The city has prevailed in the first of two court actions being pursued in a bid to keep two fired police officers from being returned to duty.
However, Circuit Court Judge Neil Thomas did order the city to put officers Sean Emmer and Adam Cooley back on the payroll.
Emmer and Cooley were fired in November over accusations that they used excessive force in the June 14, 2012, beating of a federal inmate that left him with two broken legs.
Administrative Law Judge Kim Summers, of Nashville, last month ordered that the officers be reinstated and receive full back pay, but the city asked for a temporary restraining order blocking their return to work pending an appeal.

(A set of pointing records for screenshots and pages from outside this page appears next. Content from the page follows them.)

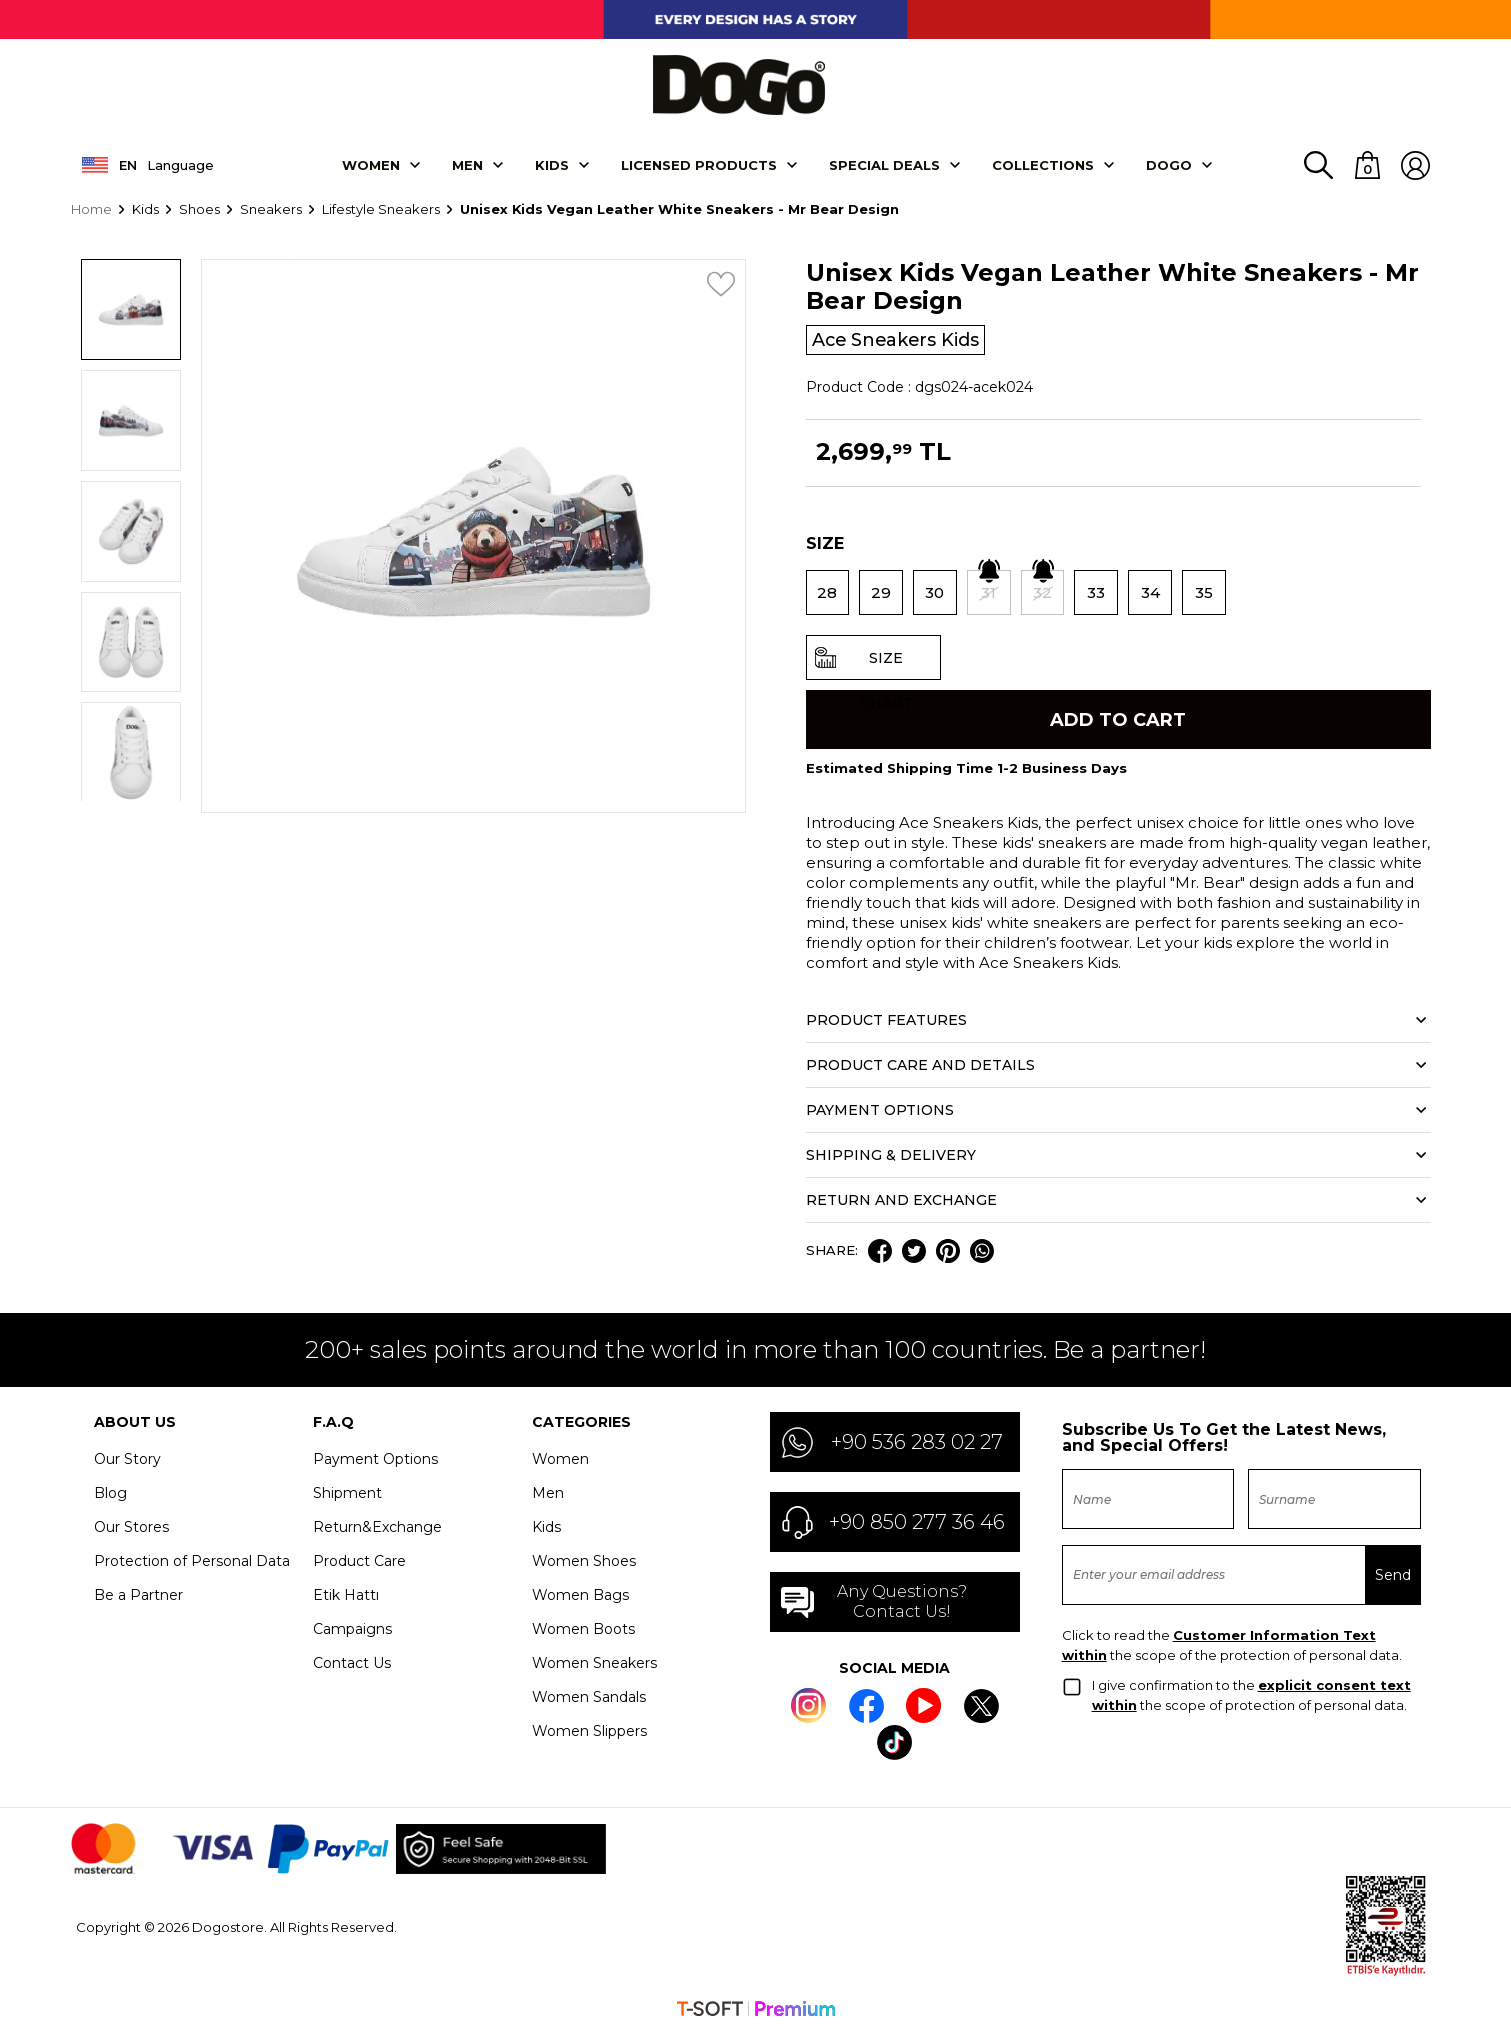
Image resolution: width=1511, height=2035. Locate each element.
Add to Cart (1118, 719)
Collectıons (1043, 164)
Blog (110, 1494)
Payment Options (375, 1460)
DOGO (1169, 164)
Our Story (127, 1460)
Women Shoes (584, 1562)
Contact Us (352, 1664)
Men (467, 164)
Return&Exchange (377, 1528)
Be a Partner (138, 1596)
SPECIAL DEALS (884, 164)
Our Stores (131, 1528)
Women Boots (583, 1630)
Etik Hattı (346, 1596)
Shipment (347, 1494)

On Friday, Thomas agreed that the officers shouldn't return to work in light of the appeal and granted the city's request.
Bryan Hoss, Emmer's attorney, said Thomas' decision means the city has to pay nearly a year's worth of back pay and benefits to the two officers. Both officers were making in the mid-$30,000 per year range.

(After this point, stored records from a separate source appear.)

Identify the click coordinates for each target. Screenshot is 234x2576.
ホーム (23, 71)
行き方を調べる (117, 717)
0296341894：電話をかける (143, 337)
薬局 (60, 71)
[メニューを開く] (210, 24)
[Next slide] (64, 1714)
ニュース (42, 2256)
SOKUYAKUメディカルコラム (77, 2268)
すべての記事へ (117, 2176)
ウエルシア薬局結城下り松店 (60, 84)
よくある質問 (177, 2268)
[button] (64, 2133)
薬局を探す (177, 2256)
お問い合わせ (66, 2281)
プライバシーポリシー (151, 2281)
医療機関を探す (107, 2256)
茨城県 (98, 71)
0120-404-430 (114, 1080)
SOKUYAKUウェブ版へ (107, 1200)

"He's the second judge in the last 30 days that said these officers are entitled to full back pay," said Hoss. "[The city] should be writing those checks very shortly."
The city's request to review Summers' order and all the facts surrounding the case is expected to be assigned to a local judge next week.
In a decision issued Sept. 24, Summers ordered the city to reinstate Emmer and Cooley, finding that the officers had acted in accordance with their training when they struck Adam Tatum more than 44 times with a metal baton during a confrontation at the Salvation Army halfway house on McCallie Avenue.
The decision sparked public outcry, and activists said the community was terrified of Emmer and Cooley returning to the department.
Police Chief Bobby Dodd said he had never received more public outcry and agreed that the two should not be returned to the force. He said that doing so could put his officers at risk along with the public.
"I've been amazed by the outpouring from the citizens that ... demanded these officers not go back to work," Dodd said. "If the public at large doesn't trust the police department ... we can't effectively do our job in the community."
Thomas said he understood why it could cause harm to the city if the officers returned to work at this time.
City Attorney Wade Hinton wouldn't comment on whether the city will pay back a year's worth of pay and benefits, saying he first had to consult the city administration.